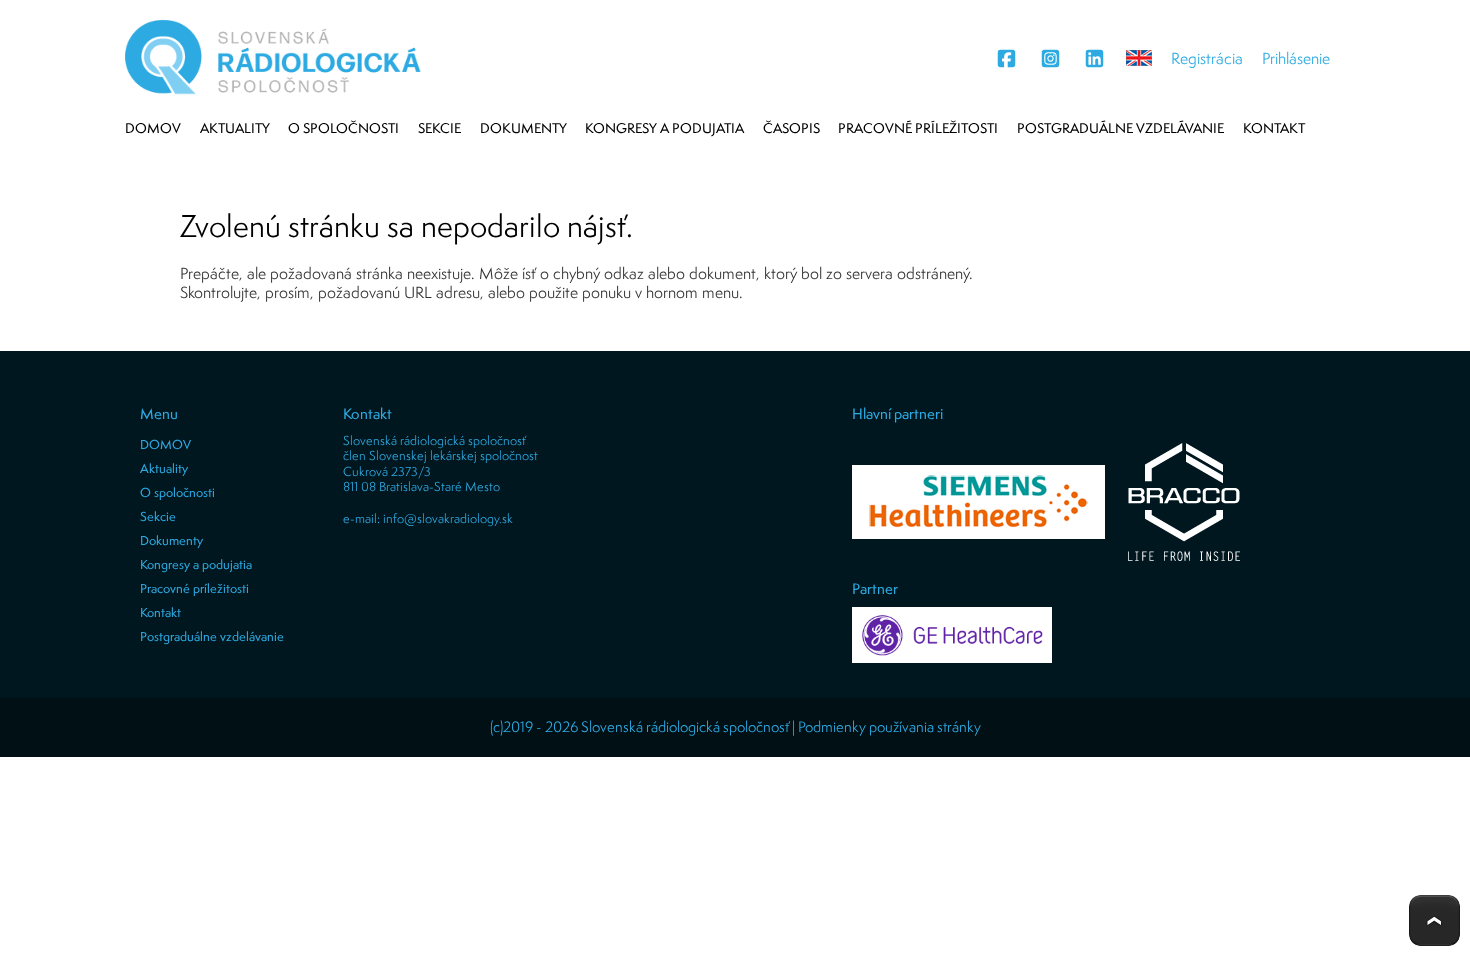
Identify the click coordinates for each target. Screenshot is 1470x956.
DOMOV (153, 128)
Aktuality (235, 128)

- - - - -

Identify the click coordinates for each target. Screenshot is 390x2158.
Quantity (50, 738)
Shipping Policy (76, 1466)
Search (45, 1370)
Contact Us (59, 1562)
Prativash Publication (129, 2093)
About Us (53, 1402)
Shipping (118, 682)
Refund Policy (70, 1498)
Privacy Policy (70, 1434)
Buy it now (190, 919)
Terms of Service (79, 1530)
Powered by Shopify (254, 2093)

- - - - -

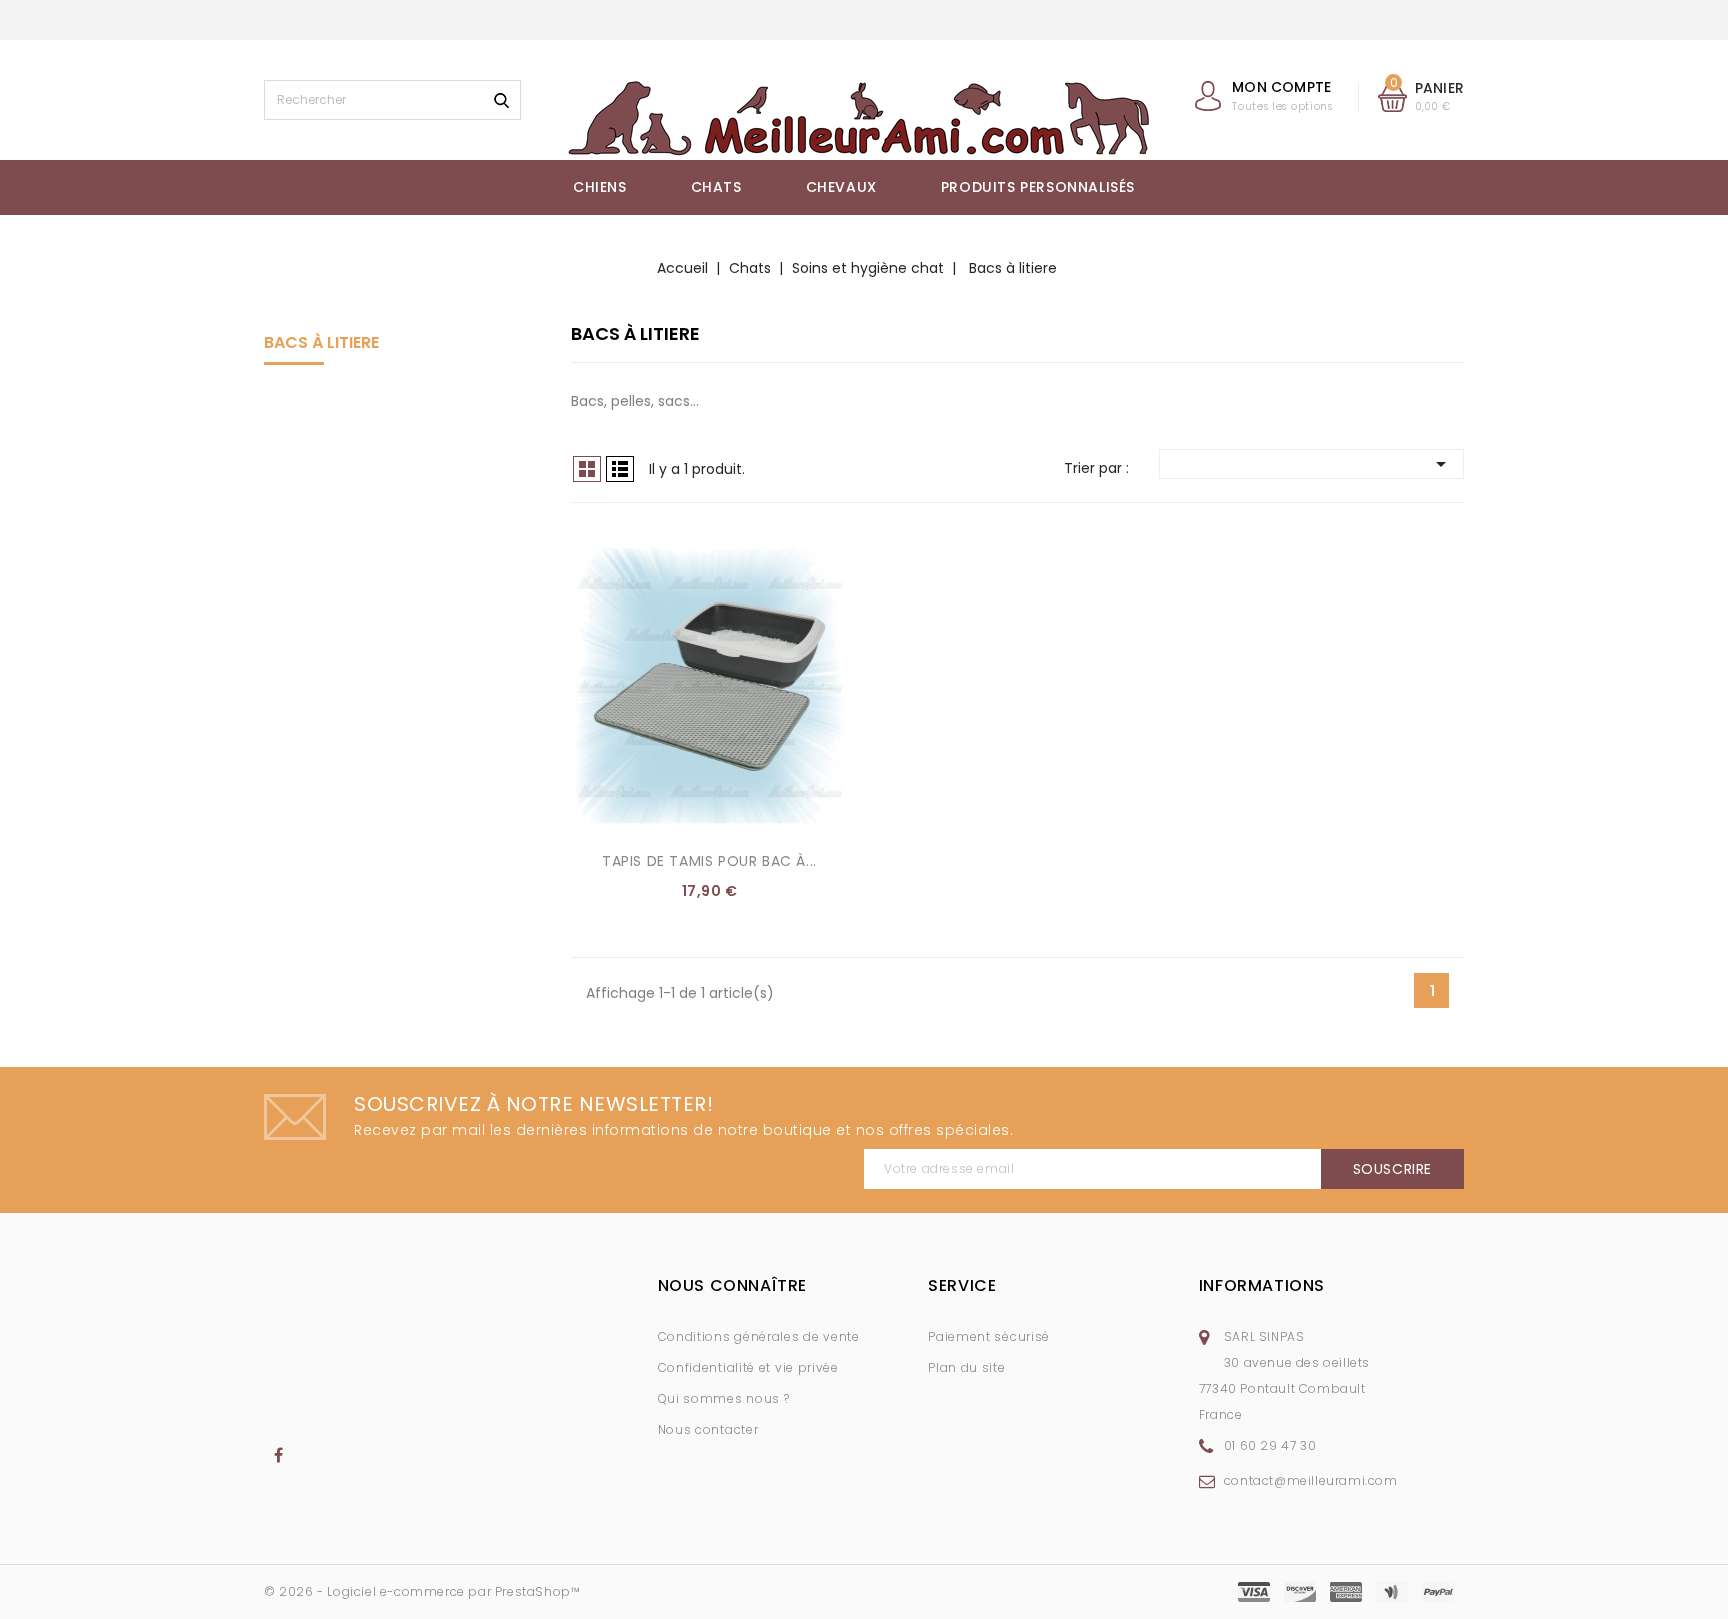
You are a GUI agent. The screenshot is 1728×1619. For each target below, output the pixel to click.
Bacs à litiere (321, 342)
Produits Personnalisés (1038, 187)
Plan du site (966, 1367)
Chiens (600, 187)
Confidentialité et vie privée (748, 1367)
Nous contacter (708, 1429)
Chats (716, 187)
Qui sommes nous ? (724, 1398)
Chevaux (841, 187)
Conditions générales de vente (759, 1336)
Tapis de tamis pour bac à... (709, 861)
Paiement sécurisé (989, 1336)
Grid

- - - - -

**What is being asked**
Find the lines above that hold "click", then copy each of them.

**Expected answer**
Identify the click coordinates for each target. Screenshot is 1470x956.
Identify the click coordinates for each target. Screenshot is 390x2158.
You are a GUI agent. The screenshot is 1728×1619. For each target below, output the pixel to click.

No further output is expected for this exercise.